= TASK =
Copy exactly the lines that run from the one containing "Black (318, 394)" through the end of the entries, both ends included.

= EXTRACTED DATA =
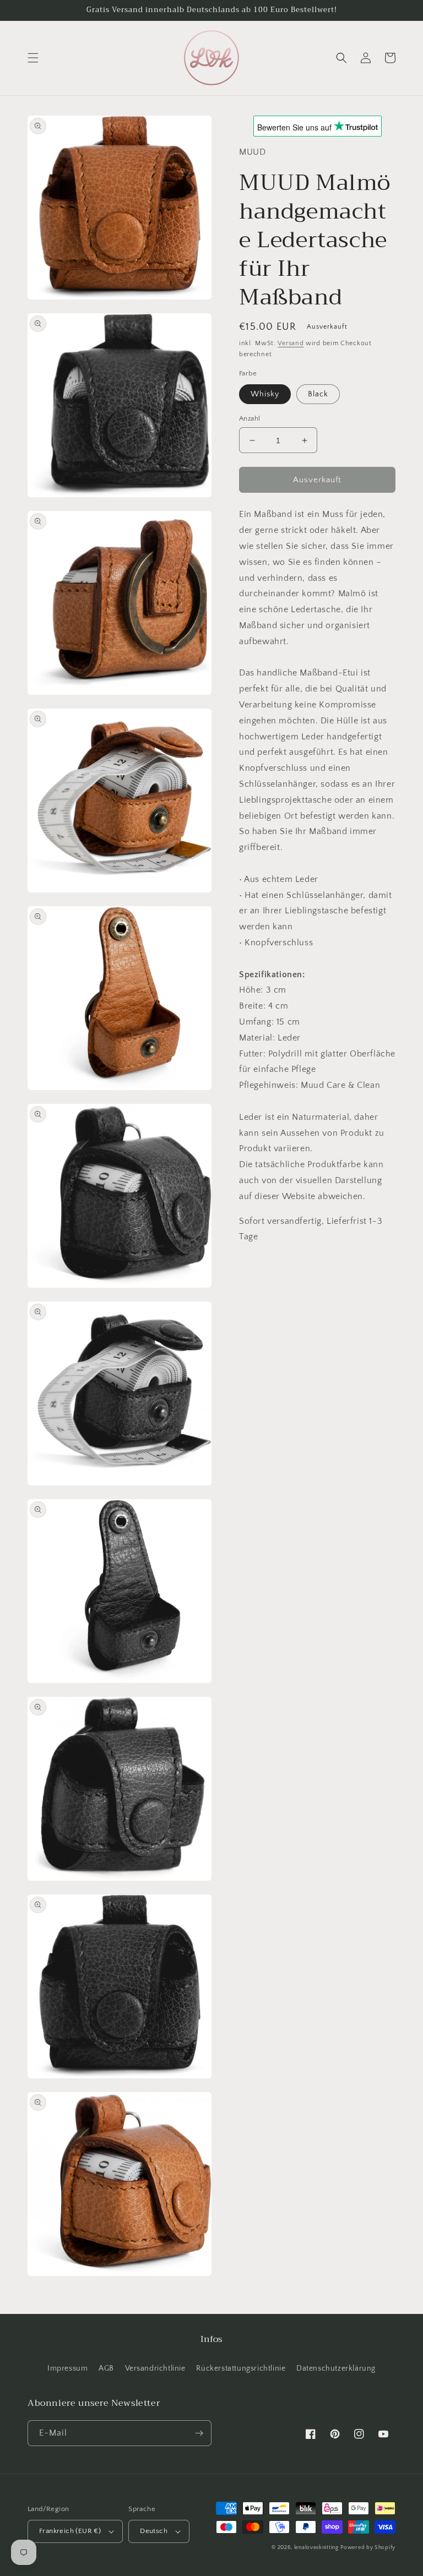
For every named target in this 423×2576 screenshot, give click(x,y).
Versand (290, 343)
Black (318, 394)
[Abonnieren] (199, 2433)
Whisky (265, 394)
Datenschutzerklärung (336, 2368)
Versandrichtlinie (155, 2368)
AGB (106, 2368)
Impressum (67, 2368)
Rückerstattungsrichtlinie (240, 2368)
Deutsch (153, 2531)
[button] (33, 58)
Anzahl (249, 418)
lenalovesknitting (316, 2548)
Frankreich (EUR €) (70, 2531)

= RESPONSE AREA =
Black (318, 394)
[Abonnieren] (199, 2433)
Whisky (265, 394)
Datenschutzerklärung (336, 2368)
Versandrichtlinie (155, 2368)
AGB (106, 2368)
Impressum (67, 2368)
Rückerstattungsrichtlinie (240, 2368)
Deutsch (153, 2531)
[button] (33, 58)
Anzahl (249, 418)
lenalovesknitting (316, 2548)
Frankreich (EUR €) (70, 2531)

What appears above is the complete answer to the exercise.